- Requirements:
Repeat word for word the passage of the blog post on standing up for yourself that opens with the words containing "What our parents forgot to" and closes with "a technical background)".

Wednesday, May 27, 2015

Stand up for yourself





Have you ever been to bed at the end of the day and were absorbed by guilt? That guilt rushing towards you holding “I should’ve said that” flag. This is a huge debate point in our regular talks. We talk about how people misunderstood us, how they hurt our feelings or how we are sure they meant no good with what appears to be an innocent question they’ve asked.

My mother is the kindest person on earth, I believe that trait and her smile are the reasons she is found attractive by strangers she encounters in her life. She came from a family that values virtues over materials and they believe in what I call the "sacrifice mentality". If you love someone you would go as far as sacrificing your all for them. You give without waiting for return because if that tells the world something it tells it how well raised and how sophisticated person you are. I believe this kind of thinking is beautiful and rare in today’s world. Being beautiful doesn’t mean it is suitable for all ages and all kinds of encounters. Al Ain as a small town is growing rapidly not just  in terms of modernity but in culture and way of thinking as well. Never the less, if each of us looked inside their houses we will still find traces of those people who were raised on the sacrificing mentality. Me myself had dealt with many troubles being truly influence by my mother’s kindness and following her leads. To listen to those older than you and never disagree, to always be kind and generous to others even if that was on your own comfort account, and to never return back the abuse by another abuse.

What our parents forgot

What our parents forgot to answer is how irrational it is to treat different  people with a single way. We start wondering why the same inputs would give us a different output each time. Eventually, we come back to the faulty conclusion of “Maybe it’s Me.”.  How many times in your lifetime you blamed yourself for a friendship that fell apart or for being mistreated after paying good or maybe not getting the situation right when everything else tells you;  you did the right thing? When the processing of your inputs is giving you unwanted outputs that’s a sign you need a different inputs to try with. (Excuse my technical terms I came from a technical background)

- Extracted material:
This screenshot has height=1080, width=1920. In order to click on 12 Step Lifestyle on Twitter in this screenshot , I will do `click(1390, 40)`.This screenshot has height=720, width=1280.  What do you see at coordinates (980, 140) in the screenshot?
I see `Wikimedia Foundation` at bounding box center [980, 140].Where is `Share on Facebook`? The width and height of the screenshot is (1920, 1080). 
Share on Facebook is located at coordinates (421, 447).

- Solved problem:
What our parents forgot to answer is how irrational it is to treat different  people with a single way. We start wondering why the same inputs would give us a different output each time. Eventually, we come back to the faulty conclusion of “Maybe it’s Me.”.  How many times in your lifetime you blamed yourself for a friendship that fell apart or for being mistreated after paying good or maybe not getting the situation right when everything else tells you;  you did the right thing? When the processing of your inputs is giving you unwanted outputs that’s a sign you need a different inputs to try with. (Excuse my technical terms I came from a technical background)